Liberamente ispirato all’opera di Shakespeare
Scritto e diretto da Luigi Lo Cascio
Con: Vincenzo Pirrotta, Luigi Lo Cascio, Valentina Cenni e Giovanni Calcagno
Al teatro Quirino di Roma fino al 29 marzo
“Un Otello scarnificato, ridotto a tre, anzi quattro personaggi: il condottiero, l’alfiere, Desdemona, ai quali si aggiunge l’invenzione di un soldato che si fa narratore, coscienza critica, coro. A partire da Shakespeare un altro Otello.” Con questa prospettiva Luigi Lo Cascio presenta una riscrittura dell’opera shakespeariana, che vuole soffermarsi più incisivamente su determinati piani del testo, dando per scontata la trama originale, che appare solo un punto di partenza: all’apertura del sipario la scena è spoglia, la luce è cupa, il delitto è già stato compiuto.
Il regista sceglie di rappresentare il dramma in dialetto siciliano, conferendo alle parole una musicalità e una passionalità che coinvolge e affascina, mettendo in secondo piano eventuali difficoltà di comprensione. L’unica a parlare italiano è Desdemona, qui mite eroina guerriera senza abiti sfarzosi.
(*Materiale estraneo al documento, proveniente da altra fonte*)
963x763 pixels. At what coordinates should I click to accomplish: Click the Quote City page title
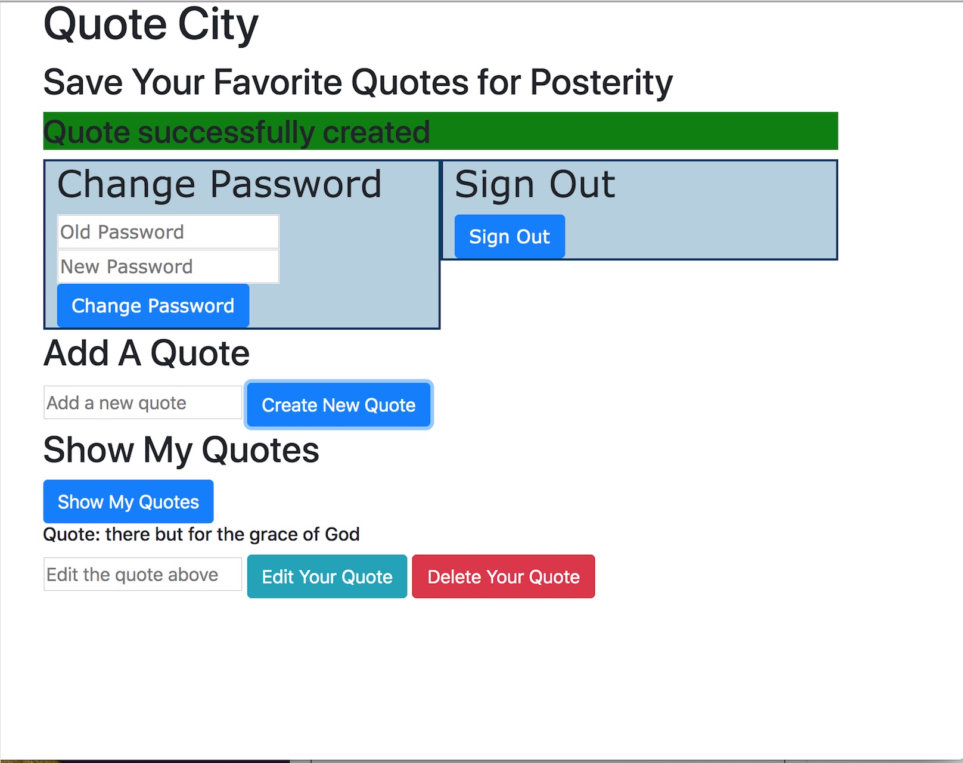[x=151, y=25]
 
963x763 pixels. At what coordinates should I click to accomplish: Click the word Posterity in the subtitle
[x=601, y=83]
La sua voce chiara e perfetta le dona una certa sacralità, ma al tempo stesso l’allontana da Otello e dal suo mondo: risultano inconciliabili per il semplice fatto di essere uomo e donna.
Quello che Lo Cascio porta in scena è un dramma individuale, che punta a scavare nella psicologia dei personaggi e nei loro dissidi interiori. Il carismatico Vincenzo Pirrotta dà vita a un Otello rigorosamente bianco, in un percorso emotivo che lo renderà sempre più dilaniato dalla gelosia, fino all’esplosione della follia: la sua bestialità non è dovuta al colore della pelle, ma alla sua natura di essere umano.
Non c’è nessun ordine cronologico, ma continui salti temporali legati insieme dal narratore-soldato che comunica direttamente con il pubblico: attraverso il suo racconto, il regista dà corpo a nuovi spunti creativi, in assoluta coerenza con l’originale. Con un intenso monologo, Iago, interpretato dallo stesso Lo Cascio, indaga nel suo vissuto e nel suo trauma infantile, mentre il finale appassionante e originale, si distacca dal clima di tensione precedente, offrendo immagini oniriche poetiche e inaspettate.
Portare in scena un’opera di Shakespeare nel 2015 è senza dubbio un’impresa rischiosa, sia che si scelga di proporla secondo la pura tradizione elisabettiana, sfidando sfrontatamente il mito, sia che la si affronti trasversalmente, proponendo una nuova visione che sia in grado di mantenere la poesia e le tematiche originali, ma in un’ottica più vicina alla percezione del pubblico di oggi. Quest’ultimo è stato l’approccio di Lo Cascio: l’interpretazione emozionante degli attori arricchisce un testo che non è un semplice adattamento, ma una scrittura nuova, carica di sentimento e ricerca.